It's true I would be doubling up, but the asking price for that lot is only $100 and as you said, extra is never a problem unless you don't have space for it!

Edit: On second thought I think I may pick up one of the used Beseler 23C's advertised on craigslist near me.


----------



## christopher walrath (Dec 16, 2008)

$100.00?!?!?  What da heck?  Get on it, man!


----------



## manfromh (Dec 17, 2008)

Also, find out what her favourite film is, and buy lots of it.


----------



## Lisanico (Dec 17, 2008)

j0n said:


> Let me start out by saying I know nothing about photography.
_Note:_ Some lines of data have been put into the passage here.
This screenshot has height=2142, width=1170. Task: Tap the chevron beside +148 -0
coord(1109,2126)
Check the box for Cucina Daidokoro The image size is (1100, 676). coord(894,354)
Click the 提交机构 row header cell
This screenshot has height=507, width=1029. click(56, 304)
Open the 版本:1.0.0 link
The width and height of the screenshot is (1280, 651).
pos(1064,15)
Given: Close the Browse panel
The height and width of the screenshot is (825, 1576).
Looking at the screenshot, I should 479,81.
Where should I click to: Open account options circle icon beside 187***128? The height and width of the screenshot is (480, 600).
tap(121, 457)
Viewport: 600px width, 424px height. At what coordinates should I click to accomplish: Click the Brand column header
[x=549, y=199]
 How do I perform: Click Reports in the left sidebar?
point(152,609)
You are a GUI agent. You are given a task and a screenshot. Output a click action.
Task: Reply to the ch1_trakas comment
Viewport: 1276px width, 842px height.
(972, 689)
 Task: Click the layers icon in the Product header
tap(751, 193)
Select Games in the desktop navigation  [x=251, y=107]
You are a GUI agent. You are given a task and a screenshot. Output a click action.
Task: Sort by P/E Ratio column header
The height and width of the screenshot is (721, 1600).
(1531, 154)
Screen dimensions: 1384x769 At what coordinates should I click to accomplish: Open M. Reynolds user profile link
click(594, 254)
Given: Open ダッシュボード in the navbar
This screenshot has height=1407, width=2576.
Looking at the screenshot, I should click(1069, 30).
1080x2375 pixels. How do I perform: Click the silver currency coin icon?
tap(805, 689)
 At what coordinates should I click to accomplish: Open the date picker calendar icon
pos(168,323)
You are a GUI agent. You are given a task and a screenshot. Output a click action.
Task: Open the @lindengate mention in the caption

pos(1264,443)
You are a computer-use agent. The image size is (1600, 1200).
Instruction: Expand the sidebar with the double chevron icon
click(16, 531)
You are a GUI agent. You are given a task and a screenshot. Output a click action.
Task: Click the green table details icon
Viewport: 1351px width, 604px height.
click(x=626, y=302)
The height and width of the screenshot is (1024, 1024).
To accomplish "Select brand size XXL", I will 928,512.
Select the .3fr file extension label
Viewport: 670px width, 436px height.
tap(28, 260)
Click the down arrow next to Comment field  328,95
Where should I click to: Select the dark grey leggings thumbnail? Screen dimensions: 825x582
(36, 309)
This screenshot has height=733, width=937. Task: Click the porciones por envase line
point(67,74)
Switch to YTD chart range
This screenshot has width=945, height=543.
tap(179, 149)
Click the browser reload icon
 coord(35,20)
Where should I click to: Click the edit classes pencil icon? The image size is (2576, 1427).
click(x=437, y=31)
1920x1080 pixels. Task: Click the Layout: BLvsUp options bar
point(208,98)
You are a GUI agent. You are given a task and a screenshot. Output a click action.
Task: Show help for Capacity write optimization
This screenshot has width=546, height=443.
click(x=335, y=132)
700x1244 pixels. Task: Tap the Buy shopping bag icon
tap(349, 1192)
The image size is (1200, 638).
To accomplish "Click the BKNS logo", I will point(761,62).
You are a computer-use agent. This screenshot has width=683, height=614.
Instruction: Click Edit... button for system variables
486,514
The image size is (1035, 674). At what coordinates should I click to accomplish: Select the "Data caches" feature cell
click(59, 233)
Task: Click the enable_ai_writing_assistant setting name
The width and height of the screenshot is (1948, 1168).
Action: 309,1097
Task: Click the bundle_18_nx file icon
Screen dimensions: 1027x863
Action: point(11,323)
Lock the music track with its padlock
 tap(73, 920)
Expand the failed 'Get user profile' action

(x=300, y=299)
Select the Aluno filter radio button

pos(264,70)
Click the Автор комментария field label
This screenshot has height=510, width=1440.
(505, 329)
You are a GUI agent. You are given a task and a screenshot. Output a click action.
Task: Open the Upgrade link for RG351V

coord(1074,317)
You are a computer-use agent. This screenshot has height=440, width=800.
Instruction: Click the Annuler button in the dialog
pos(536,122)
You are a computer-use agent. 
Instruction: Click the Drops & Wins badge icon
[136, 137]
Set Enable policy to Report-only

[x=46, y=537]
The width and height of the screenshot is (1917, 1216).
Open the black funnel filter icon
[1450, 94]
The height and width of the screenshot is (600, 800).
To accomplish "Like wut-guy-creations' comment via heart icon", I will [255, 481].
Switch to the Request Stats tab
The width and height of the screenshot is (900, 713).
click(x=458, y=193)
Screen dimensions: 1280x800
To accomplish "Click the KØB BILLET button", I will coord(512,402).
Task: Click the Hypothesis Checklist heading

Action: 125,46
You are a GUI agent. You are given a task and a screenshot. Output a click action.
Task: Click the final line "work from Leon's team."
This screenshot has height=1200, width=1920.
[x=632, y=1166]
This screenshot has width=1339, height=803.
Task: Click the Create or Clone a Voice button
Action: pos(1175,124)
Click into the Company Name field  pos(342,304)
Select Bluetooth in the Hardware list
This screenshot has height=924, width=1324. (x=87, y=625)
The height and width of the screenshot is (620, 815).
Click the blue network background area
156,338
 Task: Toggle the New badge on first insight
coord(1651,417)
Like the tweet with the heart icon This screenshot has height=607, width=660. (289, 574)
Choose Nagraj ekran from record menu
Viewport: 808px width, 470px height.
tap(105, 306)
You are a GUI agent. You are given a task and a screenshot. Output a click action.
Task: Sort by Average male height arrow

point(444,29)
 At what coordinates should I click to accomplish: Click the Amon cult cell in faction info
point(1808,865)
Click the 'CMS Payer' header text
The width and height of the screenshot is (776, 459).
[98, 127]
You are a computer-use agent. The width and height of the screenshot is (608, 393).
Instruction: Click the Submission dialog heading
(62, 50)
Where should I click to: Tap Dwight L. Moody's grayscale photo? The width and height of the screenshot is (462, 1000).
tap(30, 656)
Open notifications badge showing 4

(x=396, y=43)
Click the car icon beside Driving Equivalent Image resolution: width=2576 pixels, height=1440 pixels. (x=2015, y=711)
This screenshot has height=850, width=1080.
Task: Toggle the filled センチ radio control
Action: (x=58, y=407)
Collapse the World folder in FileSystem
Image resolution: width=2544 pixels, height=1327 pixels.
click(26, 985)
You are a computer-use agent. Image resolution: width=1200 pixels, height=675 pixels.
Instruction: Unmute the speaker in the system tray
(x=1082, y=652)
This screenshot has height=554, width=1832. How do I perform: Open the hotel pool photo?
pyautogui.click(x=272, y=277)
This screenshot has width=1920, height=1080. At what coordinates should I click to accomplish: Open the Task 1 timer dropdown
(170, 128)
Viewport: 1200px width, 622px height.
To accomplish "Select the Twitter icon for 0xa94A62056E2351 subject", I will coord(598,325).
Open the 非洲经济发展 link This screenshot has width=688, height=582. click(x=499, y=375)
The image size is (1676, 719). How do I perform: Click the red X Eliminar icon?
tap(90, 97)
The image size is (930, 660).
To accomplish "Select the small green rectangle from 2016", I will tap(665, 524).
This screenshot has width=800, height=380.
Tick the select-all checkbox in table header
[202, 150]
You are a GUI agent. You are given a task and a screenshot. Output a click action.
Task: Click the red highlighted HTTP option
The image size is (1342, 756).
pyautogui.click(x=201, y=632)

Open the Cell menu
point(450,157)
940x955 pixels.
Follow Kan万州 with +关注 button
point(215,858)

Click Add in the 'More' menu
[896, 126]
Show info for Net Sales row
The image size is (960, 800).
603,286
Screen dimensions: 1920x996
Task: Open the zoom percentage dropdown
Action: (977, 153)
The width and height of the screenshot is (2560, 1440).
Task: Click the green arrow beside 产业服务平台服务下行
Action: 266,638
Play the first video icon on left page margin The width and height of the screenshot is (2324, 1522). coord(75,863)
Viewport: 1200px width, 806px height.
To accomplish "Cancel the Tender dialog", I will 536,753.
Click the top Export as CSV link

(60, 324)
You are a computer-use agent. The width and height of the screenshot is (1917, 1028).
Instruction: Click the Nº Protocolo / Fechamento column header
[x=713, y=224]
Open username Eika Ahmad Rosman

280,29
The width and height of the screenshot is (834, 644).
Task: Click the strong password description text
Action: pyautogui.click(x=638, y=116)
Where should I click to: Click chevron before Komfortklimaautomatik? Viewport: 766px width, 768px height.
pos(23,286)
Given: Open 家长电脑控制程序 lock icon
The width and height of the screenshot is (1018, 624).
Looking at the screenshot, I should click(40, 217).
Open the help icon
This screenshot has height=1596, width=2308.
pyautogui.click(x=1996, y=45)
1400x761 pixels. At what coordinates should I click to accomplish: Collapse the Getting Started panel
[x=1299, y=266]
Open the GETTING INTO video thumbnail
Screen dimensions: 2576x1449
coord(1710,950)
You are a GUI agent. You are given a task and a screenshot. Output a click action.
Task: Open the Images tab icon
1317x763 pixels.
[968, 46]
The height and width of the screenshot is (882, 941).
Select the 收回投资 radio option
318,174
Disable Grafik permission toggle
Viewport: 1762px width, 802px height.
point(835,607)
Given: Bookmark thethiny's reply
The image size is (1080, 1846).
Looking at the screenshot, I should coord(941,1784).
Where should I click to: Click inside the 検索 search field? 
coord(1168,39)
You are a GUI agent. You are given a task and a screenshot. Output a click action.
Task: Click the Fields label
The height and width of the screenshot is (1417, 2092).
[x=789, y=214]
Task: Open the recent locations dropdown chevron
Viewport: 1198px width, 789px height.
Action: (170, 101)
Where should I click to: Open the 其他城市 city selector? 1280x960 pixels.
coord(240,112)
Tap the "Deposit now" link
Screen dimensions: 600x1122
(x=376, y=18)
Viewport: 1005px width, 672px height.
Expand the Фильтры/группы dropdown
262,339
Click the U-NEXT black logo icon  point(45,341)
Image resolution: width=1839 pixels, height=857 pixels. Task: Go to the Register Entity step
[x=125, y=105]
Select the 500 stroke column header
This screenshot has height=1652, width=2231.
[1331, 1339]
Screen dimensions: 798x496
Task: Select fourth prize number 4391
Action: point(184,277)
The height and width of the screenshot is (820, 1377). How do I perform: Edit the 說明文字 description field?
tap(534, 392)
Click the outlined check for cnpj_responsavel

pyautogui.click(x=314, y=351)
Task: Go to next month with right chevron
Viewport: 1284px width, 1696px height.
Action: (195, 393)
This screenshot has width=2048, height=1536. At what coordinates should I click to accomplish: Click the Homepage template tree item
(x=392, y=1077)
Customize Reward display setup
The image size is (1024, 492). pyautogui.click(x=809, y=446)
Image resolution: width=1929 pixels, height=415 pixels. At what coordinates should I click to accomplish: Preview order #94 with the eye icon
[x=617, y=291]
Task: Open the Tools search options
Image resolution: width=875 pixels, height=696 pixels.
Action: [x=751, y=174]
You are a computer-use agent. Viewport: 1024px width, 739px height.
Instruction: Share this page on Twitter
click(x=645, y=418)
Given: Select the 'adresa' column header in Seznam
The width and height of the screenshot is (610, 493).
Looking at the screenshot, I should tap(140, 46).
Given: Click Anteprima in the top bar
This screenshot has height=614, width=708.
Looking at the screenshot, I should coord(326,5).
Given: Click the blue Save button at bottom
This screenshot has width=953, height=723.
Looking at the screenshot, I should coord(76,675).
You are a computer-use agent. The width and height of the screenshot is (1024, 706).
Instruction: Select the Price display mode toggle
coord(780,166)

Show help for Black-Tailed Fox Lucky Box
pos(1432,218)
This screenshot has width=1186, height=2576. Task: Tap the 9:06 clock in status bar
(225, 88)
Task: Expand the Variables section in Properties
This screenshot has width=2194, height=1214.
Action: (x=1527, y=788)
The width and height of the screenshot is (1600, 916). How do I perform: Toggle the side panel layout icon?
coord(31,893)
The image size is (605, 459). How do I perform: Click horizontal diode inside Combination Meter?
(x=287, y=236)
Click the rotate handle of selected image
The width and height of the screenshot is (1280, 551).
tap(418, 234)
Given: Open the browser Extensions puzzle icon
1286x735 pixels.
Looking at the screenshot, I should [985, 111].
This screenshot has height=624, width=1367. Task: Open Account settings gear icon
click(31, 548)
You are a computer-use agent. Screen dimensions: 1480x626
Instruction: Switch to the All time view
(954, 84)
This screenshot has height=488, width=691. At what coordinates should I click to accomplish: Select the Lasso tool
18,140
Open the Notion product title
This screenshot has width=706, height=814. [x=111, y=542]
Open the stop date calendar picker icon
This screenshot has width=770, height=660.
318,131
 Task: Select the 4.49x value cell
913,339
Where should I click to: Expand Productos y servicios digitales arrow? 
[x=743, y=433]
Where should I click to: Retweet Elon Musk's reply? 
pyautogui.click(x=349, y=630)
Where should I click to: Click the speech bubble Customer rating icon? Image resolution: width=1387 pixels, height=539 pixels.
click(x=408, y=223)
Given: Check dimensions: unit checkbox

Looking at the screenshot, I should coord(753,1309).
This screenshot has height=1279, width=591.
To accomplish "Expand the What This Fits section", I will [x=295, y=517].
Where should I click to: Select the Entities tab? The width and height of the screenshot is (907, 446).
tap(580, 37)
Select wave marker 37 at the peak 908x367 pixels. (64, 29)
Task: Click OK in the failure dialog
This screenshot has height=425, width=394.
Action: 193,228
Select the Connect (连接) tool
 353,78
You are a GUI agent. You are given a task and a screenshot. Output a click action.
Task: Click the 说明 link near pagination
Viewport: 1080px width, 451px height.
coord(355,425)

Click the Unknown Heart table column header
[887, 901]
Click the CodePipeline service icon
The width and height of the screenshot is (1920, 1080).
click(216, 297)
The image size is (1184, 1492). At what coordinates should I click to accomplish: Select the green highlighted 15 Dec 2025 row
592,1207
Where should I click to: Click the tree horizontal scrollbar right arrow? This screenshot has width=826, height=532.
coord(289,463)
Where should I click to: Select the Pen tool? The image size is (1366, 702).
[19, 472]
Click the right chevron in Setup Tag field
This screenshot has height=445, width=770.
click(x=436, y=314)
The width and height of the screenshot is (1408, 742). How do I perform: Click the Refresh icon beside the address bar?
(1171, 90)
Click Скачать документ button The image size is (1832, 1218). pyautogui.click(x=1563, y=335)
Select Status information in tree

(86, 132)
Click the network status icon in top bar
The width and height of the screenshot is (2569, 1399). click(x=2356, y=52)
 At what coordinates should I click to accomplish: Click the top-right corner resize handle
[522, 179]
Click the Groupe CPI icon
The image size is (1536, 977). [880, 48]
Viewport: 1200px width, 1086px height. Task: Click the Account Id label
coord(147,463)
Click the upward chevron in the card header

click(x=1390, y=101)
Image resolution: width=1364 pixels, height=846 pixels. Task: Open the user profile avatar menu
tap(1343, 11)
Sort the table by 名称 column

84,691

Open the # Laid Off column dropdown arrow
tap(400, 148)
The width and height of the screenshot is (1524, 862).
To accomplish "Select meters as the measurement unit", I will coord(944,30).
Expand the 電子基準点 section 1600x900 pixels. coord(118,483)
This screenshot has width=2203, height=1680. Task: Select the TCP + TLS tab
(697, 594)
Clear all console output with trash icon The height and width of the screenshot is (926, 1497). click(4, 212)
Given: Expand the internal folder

My girlfriend, however, is quite talented and absolutely loves it. I know she's always wanted a darkroom so I thought it would make the perfect Christmas gift. The only problem is... I have no idea where to begin. I've read various "how-to's" on the net and have a general idea of what's needed but was hoping I could get some help from some enthusiasts.
> 
> Thanks in advance!
> 
> -Clueless boyfriend



Oh my good is that cute! :heart:
I cant believe you are doing that and espeically you are informing yourself on the net for her present! 
Your girl can really feel special having a boyfriend like you!
Hope you will get a nice gift as well


----------



## j0n (Dec 19, 2008)

Welp... shopping last night was a success. I picked up the following...

 - graduated cylinders
 - 3 sets of tongs
 - safe light
 - changing bag
 - paper
 - 4 rolls of film
 - 2 thermometers
- more stop bath(did not have as much as i previously thought)

Going to swing by Home Depot for some trays, funnels, a couple water coolers(for dispensing chemicals), small diameter PVC piping(to construct the darkroom's "frame", and a couple boxes of black contractor bags(to use as "walls"). After that I'm down to just the enlarger and additional timer thingamajig, both of which I have a line on via Craigslist.

Once again thanks a lot for all the help!



Lisanico said:


> Oh my good is that cute! :heart:
> I cant believe you are doing that and espeically you are informing yourself on the net for her present!
> Your girl can really feel special having a boyfriend like you!
> Hope you will get a nice gift as well



Haha thanks... she's worth it and I'm sure she has something fun planned for me :mrgreen:


----------



## christopher walrath (Dec 19, 2008)

Yeah, when she asks you to pose just resist the urge to hold the G-string in your teeth.


----------